- [YOUR OBJECTIVE]:
Return, character for character, the records from the line containing "1033x752 pixels. At" through the end of the records, including both ends. Omit the pictures.
* Begin SUPPLIED MATERIAL *
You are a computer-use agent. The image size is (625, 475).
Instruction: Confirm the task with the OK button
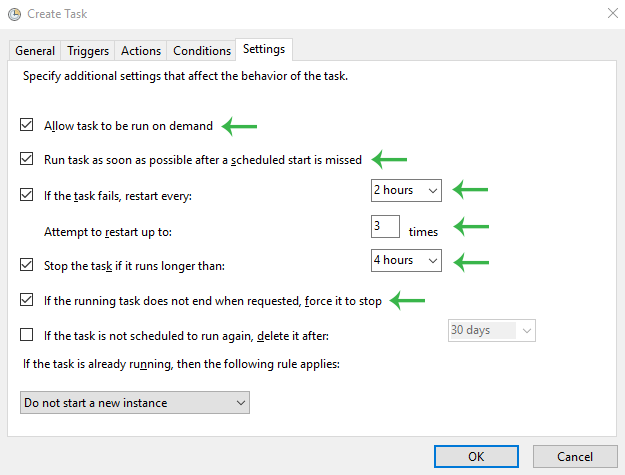pyautogui.click(x=476, y=457)
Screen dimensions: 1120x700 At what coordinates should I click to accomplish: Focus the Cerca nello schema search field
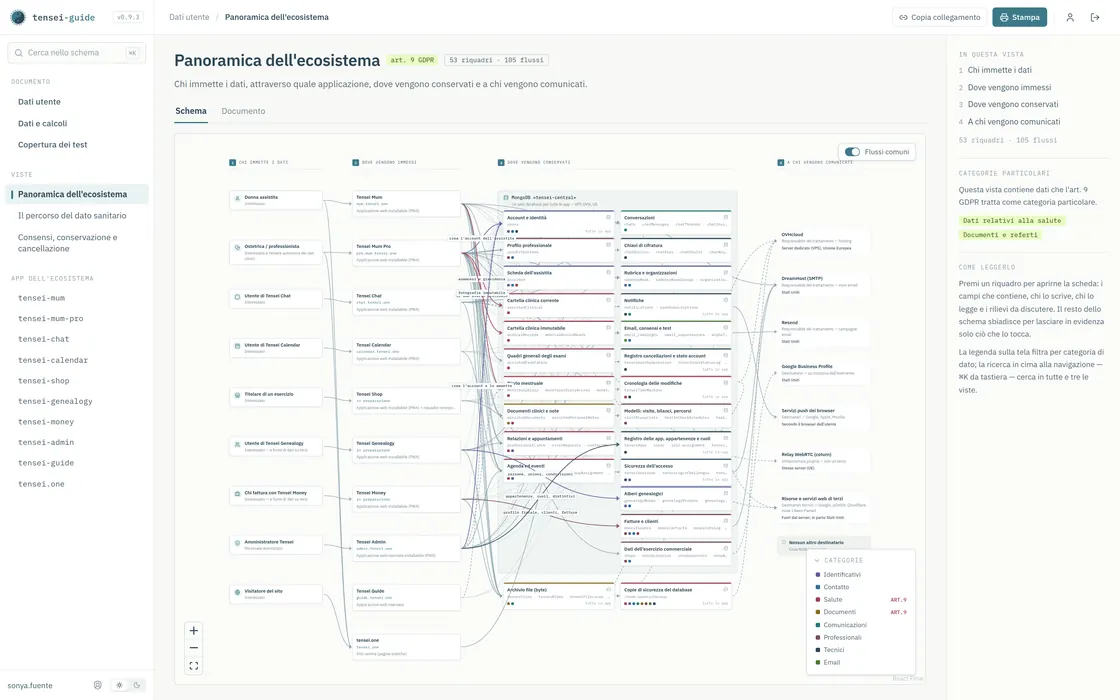pyautogui.click(x=76, y=53)
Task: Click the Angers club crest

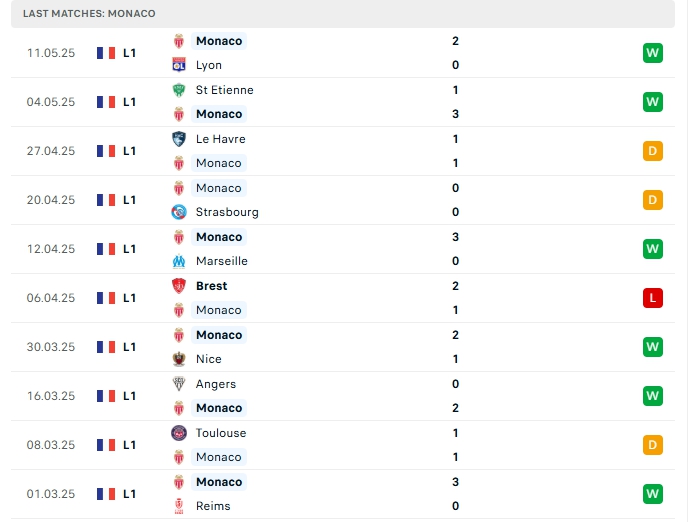Action: (x=179, y=384)
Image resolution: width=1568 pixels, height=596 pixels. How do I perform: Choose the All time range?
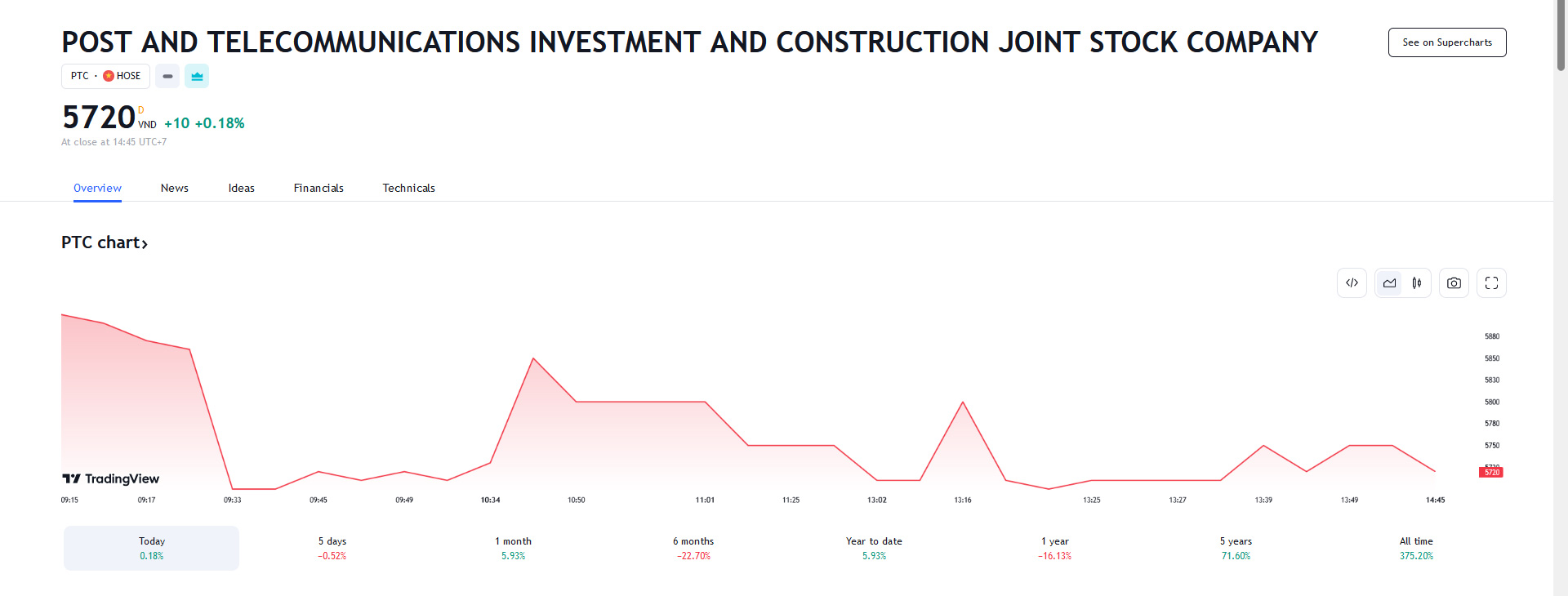click(1416, 548)
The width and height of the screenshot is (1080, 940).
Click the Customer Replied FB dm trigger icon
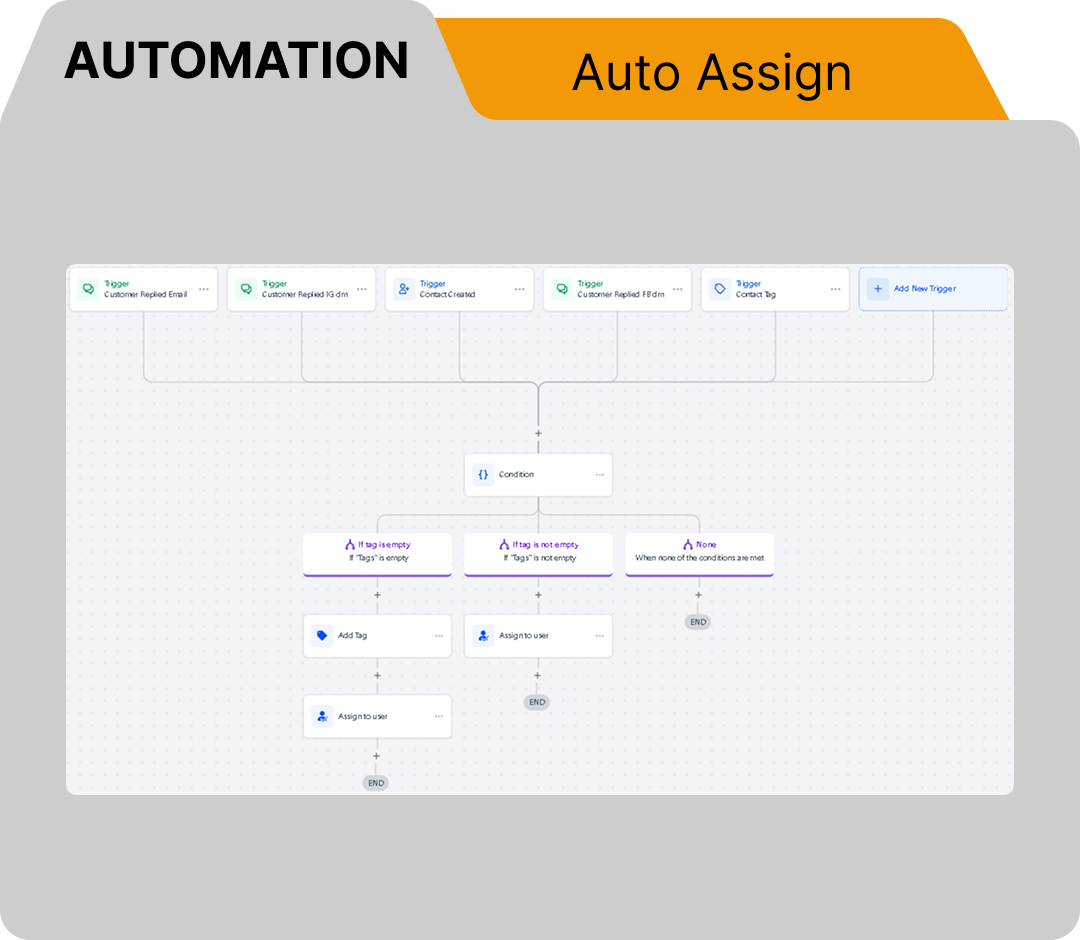[x=562, y=289]
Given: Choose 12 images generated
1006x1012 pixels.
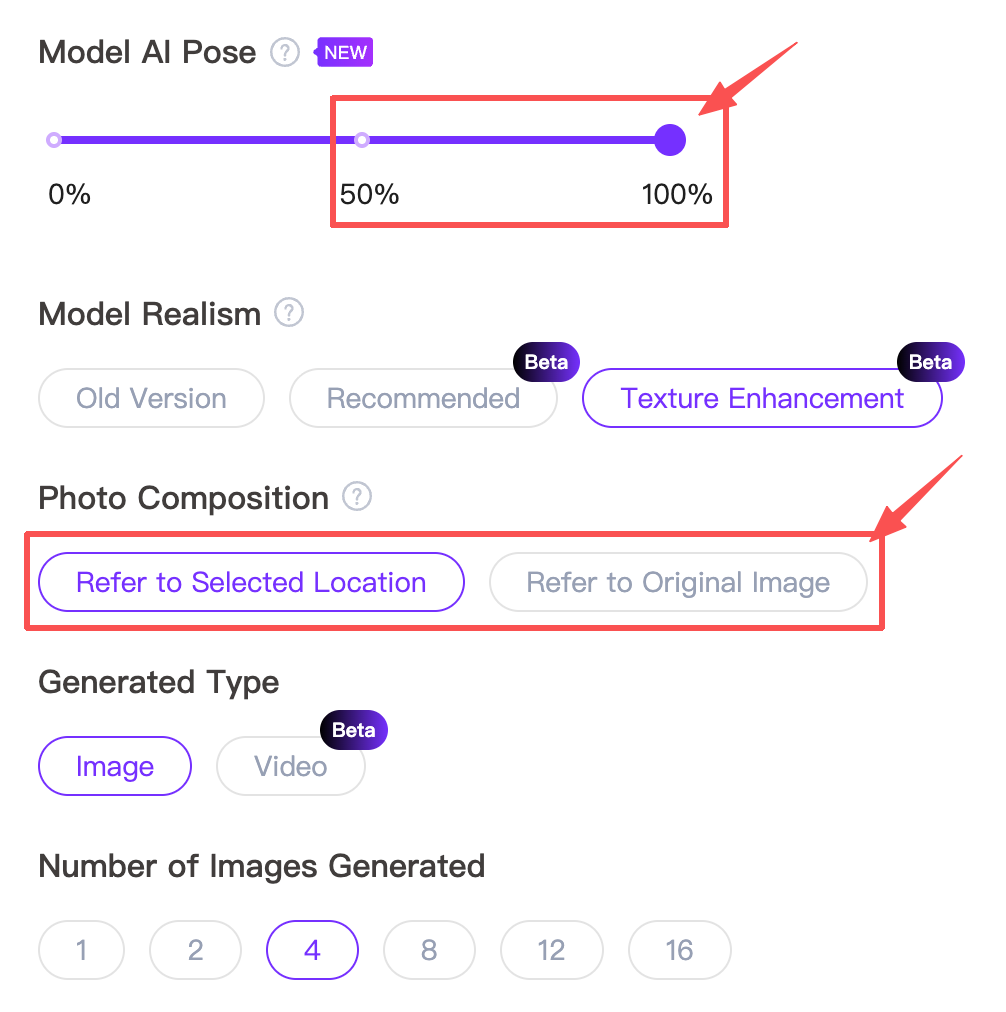Looking at the screenshot, I should tap(551, 949).
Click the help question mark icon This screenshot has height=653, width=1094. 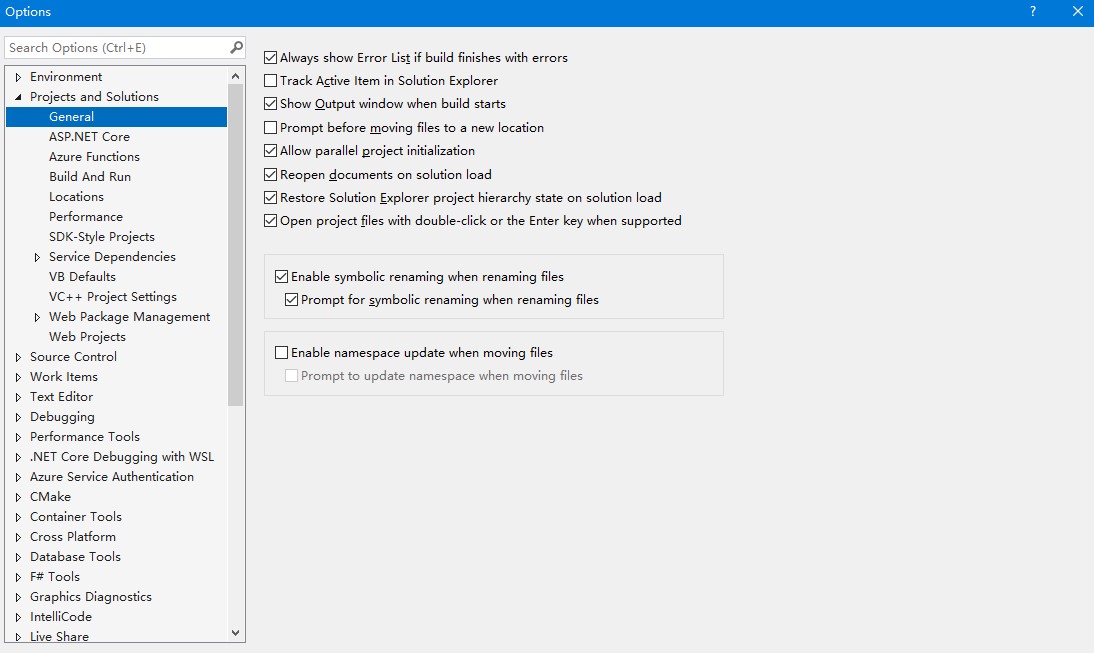[x=1033, y=12]
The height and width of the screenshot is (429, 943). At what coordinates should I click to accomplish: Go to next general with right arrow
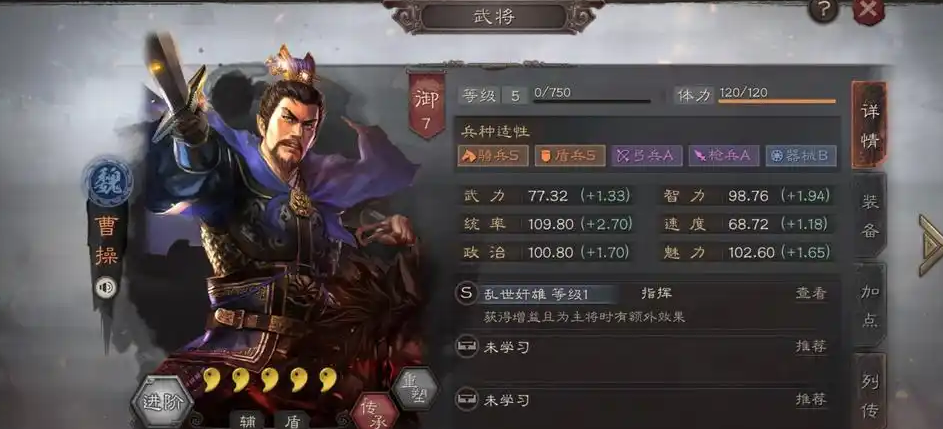click(x=930, y=245)
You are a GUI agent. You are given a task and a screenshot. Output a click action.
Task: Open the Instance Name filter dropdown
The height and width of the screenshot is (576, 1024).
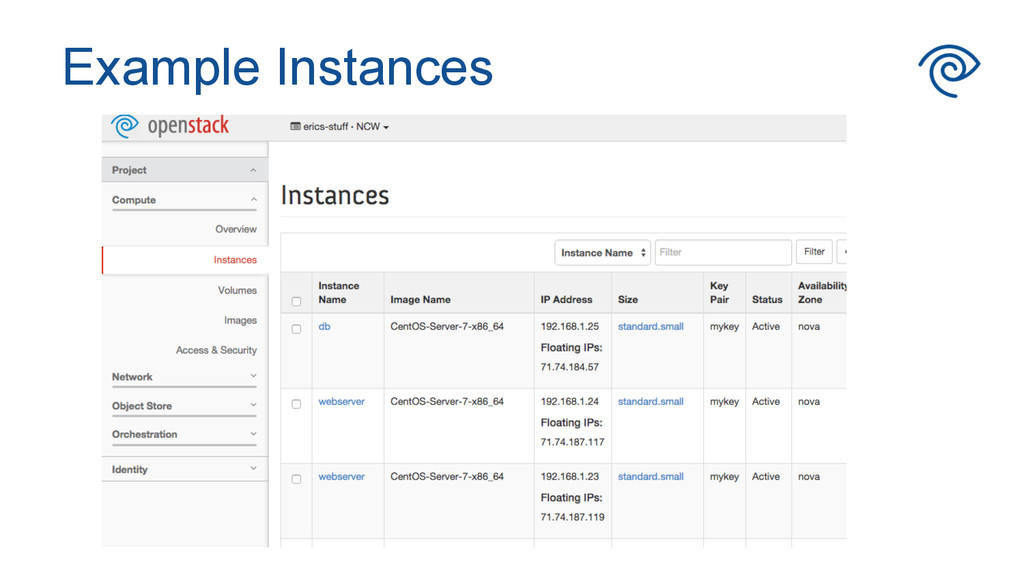point(602,253)
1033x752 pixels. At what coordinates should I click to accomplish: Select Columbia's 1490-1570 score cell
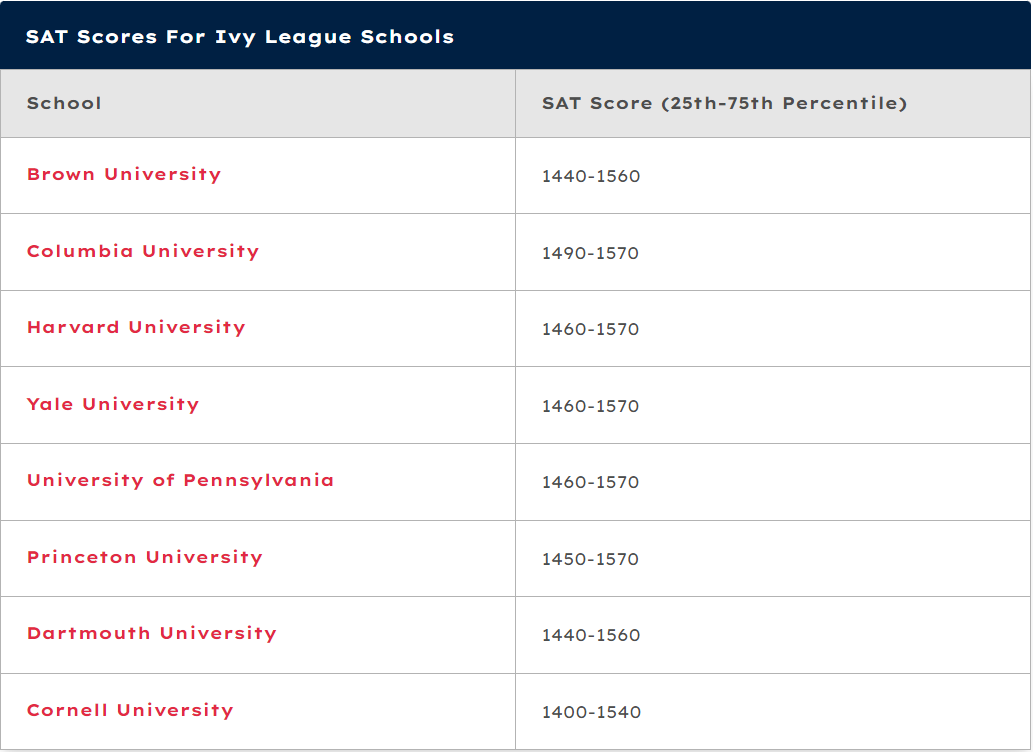(773, 252)
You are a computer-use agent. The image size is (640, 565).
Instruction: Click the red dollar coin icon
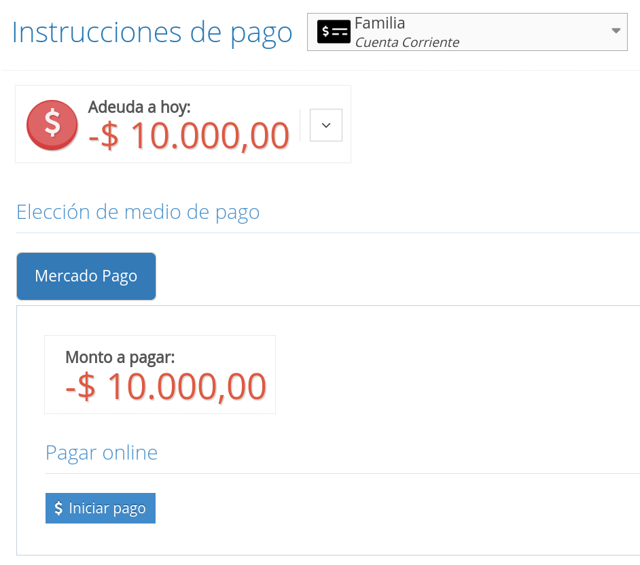tap(52, 125)
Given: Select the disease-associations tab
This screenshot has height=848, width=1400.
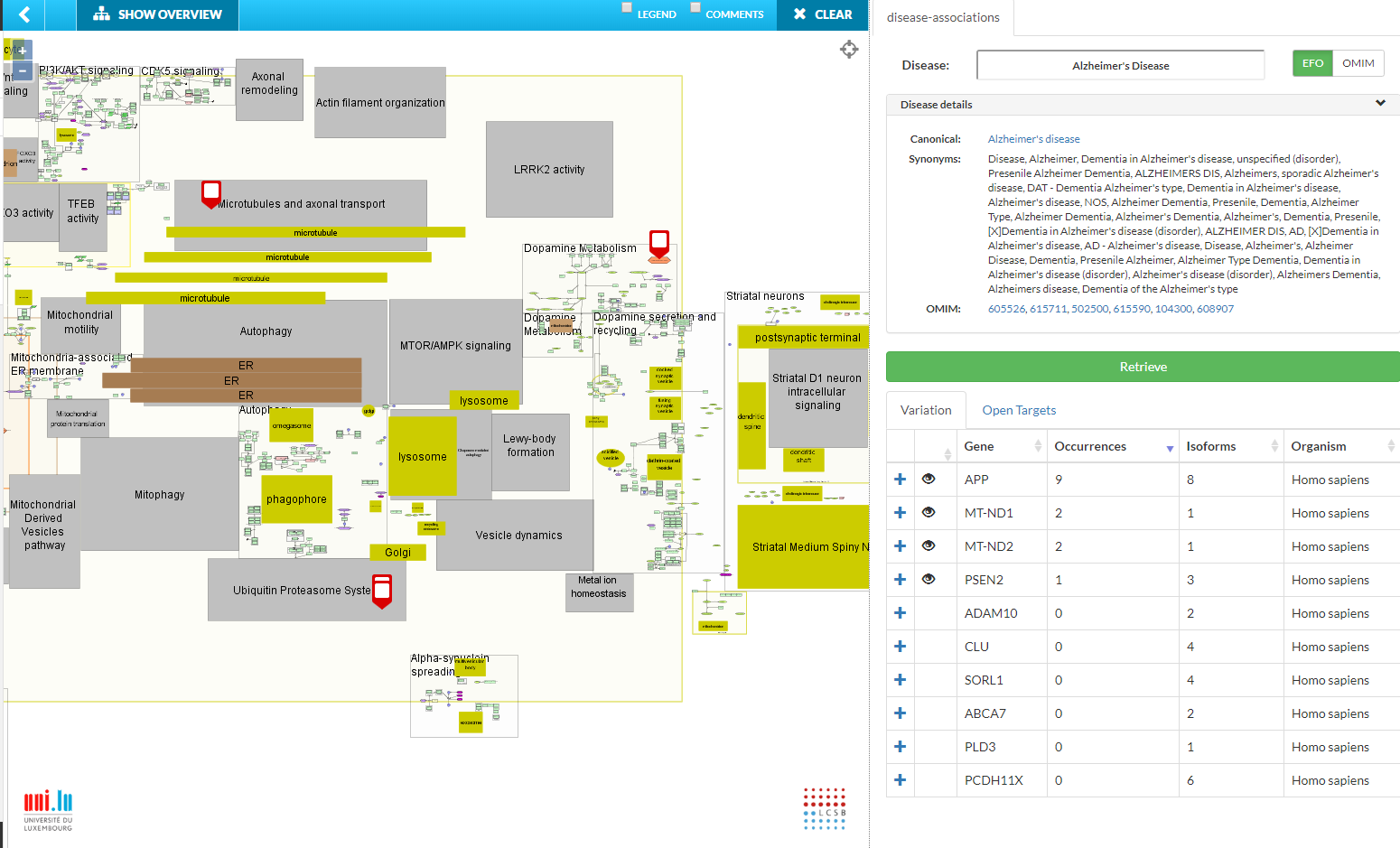Looking at the screenshot, I should coord(943,17).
* End SUPPLIED MATERIAL *
- [REPLY]:
1033x752 pixels. At what coordinates should I click to accomplish: Select Columbia's 1490-1570 score cell
(773, 252)
You are a computer-use agent. The image size is (640, 565).
Instruction: Click the red dollar coin icon
tap(52, 125)
Given: Select the disease-associations tab
This screenshot has height=848, width=1400.
Looking at the screenshot, I should coord(943,17).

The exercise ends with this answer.